*CONSIGNE 1*. D'après le passage fourni, en quelle année Naguib Mahfouz a-t-il été poignardé au cou ?

A l’occasion de la parution du dernier livre de Salman Rushdie, Le couteau, comment aujourd’hui l’auteur des Versets sataniques est-il perçu dans le monde arabo-perse ? Enquête.
Quand j’étais enfant, dans les années 90, tout le monde parlait des Versets sataniques au Proche Orient. C’était le grand mystère, le livre dangereux critiquant la religion. Le week-end, quand ma famille syrienne se réunissait, le sujet des ennemis de l’Islam était présent. Selon les plus rigoristes, ces ennemis utilisaient desapostats, des hérétiques, pour détruire l’image de « notre religion » si puissante. Rushdie était l’exemple même de ces traîtres. « Même s’il se repent, il ira toujours en enfer. » disaient-ils. Le paradoxe, c’est que personne ne pouvait le lire. Au lendemain de sa parution, les pouvoirs arabes ont interdit la diffusion du livre de Rushdie. Tout ce qu’on savait, c’était qu’en 1989, un an après la sortie de cet ouvrage, Khomeini, le guide de la « révolution islamique » en Iran, avait publié une Fatwa dans une lettre ouverte : « J’annonce aux musulmans du monde entier que l’auteur du livre Les Versets sataniques, qui a été écrit, imprimé et distribué dans le but d’être hostile à l’Islam, au Messager et au Coran, ainsi que les éditeurs qui connaissent le contenu du livre, sont condamnés à mort. Je demande aux musulmans d’exécuter rapidement ces personnes partout où ils les trouvent. »
Cette Fatwa a ouvert les yeux des jeunes à l’époque sur Rushdie. Il est devenu, pour la minorité laïque, l’icône de la libération et, pour la majorité pratiquante, le symbole de la trahison de l’Oumma. Certains n’ont pas été d’accord avec lui, mais ils pensaient qu’il ne méritait pas d’être tué pour avoir écrit sur les versets inspirés à Mahomet par Satan, bien que cet épisode de l’histoire de l’Islam soit connu de tous. Même si les imams insistent désormais sur le fait que ces versets ne font plus partie du texte coranique. Plus tard, dans les années 2000, ceux qui reconnaissaient avoir lu quelques chapitres des Versets sur internet, étaient accusés par des extrémistes de comportements néfastes : lire des textes critiquant l’Islam était vu comme un péché fragilisant le dogme. Les imams avaient peur que les jeunes commencent à se poser des questions sur l’authenticité de ces versets. Mon père, très pratiquant, dès qu’il a appris que je l’avais lu, m’a alerté sur le risque auquel je m’exposais. Mais c’était trop tard, notre génération avait une curiosité irrésistible d’apprendre, savoir et lire. Le cas de Rushdie était comparable à celui de l’égyptien Naguib Mahfouz. Bien qu’il ait obtenu le Nobel de la littérature en 1988, son roman, Les fils de la Medina, publié en 1959, a été longtemps considéré dans les pays arabes comme le texte de l’infidélité. Mahfouz y aborde la création du monde telle qu’elle est racontée dans l’islam de façon métaphorique en incarnant dieu et plusieurs prophètes. Plusieurs Fatwas ont été lancées contre l’écrivain. Cet ouvrage a été interdit partout dans les pays arabes. 35 ans après sa publication, en 1994, un jeune homme a poignardé Mahfouz dans le cou. Bien qu’affaibli et ayant perdu la vue, il a survécu. L’assassin a déclaré après son arrestation n’avoir jamais lu Mahfouz, mais a appliqué la fatwa d’Omar Abd El Rahman, un guide du mouvement Les frères musulmans en Egypte à l’époque.

*CONSIGNE 2*. Dans les enregistrements, renommez « customer » en « client » sur les lignes allant de celle qui contient « How do I perform: Check » jusqu'à celle qui contient « [x=352, y=214] », toutes deux incluses, et redonnez uniquement ces lignes, sans autre changement.

*ENREGISTREMENTS EXTRAITS*.

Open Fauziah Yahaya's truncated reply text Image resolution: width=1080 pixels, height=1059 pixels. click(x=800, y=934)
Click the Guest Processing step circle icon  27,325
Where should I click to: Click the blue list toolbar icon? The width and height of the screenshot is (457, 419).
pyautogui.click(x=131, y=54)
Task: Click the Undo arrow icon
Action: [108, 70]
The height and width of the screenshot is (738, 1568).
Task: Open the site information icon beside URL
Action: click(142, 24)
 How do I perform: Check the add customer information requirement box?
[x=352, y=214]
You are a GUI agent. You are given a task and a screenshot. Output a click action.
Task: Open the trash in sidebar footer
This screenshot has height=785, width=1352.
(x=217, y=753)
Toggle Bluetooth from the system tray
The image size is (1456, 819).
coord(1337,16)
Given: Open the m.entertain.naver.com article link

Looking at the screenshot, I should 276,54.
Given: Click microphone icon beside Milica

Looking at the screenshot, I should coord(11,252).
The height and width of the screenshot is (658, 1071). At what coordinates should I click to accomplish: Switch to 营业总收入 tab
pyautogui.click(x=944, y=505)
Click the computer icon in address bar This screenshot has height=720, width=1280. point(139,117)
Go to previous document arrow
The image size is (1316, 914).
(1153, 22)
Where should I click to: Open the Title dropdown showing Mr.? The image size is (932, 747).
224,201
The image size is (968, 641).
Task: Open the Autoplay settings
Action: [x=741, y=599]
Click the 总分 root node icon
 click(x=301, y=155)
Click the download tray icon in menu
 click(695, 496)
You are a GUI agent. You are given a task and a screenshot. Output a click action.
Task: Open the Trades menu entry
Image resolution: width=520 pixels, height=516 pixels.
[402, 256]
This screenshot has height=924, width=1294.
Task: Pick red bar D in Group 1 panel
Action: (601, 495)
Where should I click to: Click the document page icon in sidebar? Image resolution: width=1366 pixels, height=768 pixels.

*RÉPONSE FINALE 1*. En 1994.

*RÉPONSE FINALE 2*.
 How do I perform: Check the add client information requirement box?
[x=352, y=214]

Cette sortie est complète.